■ Try it
Search the data below for "name" and report how many lines contain it, with no other text.
[Start of Attachment]
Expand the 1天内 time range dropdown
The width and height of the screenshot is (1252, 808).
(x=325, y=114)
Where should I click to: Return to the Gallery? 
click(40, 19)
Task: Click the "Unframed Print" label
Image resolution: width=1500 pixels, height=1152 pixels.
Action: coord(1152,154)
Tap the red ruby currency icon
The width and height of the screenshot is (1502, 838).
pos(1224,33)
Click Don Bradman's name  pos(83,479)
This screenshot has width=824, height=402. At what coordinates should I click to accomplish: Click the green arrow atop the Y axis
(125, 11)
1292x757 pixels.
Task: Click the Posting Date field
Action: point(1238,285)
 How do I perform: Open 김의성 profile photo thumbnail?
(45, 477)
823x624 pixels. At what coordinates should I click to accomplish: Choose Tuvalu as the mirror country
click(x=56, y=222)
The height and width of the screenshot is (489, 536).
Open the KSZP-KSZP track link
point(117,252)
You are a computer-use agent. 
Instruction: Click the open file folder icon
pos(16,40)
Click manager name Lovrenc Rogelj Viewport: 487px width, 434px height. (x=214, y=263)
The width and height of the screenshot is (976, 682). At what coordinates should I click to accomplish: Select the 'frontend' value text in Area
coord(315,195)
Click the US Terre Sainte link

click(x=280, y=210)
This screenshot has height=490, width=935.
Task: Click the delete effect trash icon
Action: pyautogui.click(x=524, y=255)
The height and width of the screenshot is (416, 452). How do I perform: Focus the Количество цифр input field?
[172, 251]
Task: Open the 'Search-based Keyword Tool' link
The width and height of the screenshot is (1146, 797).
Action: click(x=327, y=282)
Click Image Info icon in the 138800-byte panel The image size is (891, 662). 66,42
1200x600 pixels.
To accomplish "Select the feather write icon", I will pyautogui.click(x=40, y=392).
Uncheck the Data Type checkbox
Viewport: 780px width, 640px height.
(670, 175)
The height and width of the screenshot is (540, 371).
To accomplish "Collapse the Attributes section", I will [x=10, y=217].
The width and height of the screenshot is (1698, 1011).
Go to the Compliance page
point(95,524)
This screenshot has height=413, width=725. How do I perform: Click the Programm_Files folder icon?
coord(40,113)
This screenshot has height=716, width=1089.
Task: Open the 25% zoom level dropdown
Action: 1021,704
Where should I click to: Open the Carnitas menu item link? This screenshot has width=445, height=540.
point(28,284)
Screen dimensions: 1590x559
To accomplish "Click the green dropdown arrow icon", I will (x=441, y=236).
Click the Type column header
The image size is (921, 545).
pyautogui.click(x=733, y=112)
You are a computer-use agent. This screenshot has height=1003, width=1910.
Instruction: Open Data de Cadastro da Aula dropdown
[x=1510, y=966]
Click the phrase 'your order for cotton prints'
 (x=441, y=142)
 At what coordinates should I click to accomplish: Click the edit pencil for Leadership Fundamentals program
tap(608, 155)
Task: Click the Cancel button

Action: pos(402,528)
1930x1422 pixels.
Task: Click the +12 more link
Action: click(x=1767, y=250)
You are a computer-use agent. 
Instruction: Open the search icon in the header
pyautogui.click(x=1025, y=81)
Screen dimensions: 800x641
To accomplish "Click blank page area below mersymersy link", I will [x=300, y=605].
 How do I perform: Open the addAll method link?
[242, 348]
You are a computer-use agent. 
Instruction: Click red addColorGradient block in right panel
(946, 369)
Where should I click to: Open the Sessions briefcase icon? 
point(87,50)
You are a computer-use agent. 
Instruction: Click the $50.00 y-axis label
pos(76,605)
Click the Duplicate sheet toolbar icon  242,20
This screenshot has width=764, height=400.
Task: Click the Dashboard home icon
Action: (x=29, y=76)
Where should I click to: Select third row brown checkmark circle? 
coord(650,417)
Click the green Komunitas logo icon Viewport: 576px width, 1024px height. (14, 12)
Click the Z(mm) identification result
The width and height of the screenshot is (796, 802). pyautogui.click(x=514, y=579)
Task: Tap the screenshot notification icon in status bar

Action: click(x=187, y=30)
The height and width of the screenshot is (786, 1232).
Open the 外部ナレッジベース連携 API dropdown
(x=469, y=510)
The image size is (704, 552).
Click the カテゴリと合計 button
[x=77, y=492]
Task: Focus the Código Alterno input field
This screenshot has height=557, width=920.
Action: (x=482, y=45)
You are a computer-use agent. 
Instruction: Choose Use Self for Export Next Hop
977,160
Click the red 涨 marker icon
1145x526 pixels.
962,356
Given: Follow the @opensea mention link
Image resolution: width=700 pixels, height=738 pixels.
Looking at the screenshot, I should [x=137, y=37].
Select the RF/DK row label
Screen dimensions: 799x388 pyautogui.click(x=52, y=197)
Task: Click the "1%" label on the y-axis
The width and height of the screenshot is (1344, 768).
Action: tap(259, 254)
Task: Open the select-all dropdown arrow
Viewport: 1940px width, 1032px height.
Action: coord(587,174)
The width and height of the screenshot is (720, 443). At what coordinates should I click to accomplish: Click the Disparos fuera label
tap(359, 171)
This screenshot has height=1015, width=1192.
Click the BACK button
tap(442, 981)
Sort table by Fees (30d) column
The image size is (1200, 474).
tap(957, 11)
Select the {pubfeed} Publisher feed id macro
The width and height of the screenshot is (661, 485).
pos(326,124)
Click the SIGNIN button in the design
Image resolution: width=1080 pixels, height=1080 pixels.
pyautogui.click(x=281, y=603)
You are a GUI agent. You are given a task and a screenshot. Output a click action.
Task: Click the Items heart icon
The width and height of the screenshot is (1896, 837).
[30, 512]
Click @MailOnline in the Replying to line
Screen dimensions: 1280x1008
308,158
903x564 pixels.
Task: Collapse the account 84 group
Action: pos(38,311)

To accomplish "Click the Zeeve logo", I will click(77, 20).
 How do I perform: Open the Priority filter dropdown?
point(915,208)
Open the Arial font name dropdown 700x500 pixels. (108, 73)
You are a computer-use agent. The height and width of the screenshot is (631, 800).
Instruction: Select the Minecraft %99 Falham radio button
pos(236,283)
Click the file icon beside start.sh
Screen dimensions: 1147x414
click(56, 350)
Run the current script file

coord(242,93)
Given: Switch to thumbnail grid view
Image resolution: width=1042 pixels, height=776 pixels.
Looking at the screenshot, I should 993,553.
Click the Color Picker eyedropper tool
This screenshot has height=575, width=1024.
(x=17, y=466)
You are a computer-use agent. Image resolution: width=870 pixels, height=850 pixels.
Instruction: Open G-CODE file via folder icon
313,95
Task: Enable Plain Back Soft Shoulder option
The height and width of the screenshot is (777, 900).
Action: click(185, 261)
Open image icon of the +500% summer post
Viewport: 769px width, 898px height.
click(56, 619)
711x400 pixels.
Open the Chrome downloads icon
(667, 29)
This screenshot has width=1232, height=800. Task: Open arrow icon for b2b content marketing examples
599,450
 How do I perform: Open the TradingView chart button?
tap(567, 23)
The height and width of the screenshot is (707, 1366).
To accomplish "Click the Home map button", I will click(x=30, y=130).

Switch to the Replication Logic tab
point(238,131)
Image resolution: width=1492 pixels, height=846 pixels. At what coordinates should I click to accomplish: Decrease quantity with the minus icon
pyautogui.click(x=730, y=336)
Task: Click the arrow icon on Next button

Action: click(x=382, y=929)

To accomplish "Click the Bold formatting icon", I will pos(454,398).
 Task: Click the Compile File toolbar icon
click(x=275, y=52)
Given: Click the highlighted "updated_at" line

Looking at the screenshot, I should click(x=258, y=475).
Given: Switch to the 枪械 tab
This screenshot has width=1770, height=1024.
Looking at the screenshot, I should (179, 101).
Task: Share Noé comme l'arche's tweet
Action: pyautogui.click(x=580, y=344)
[End of Attachment]
■ Task response
3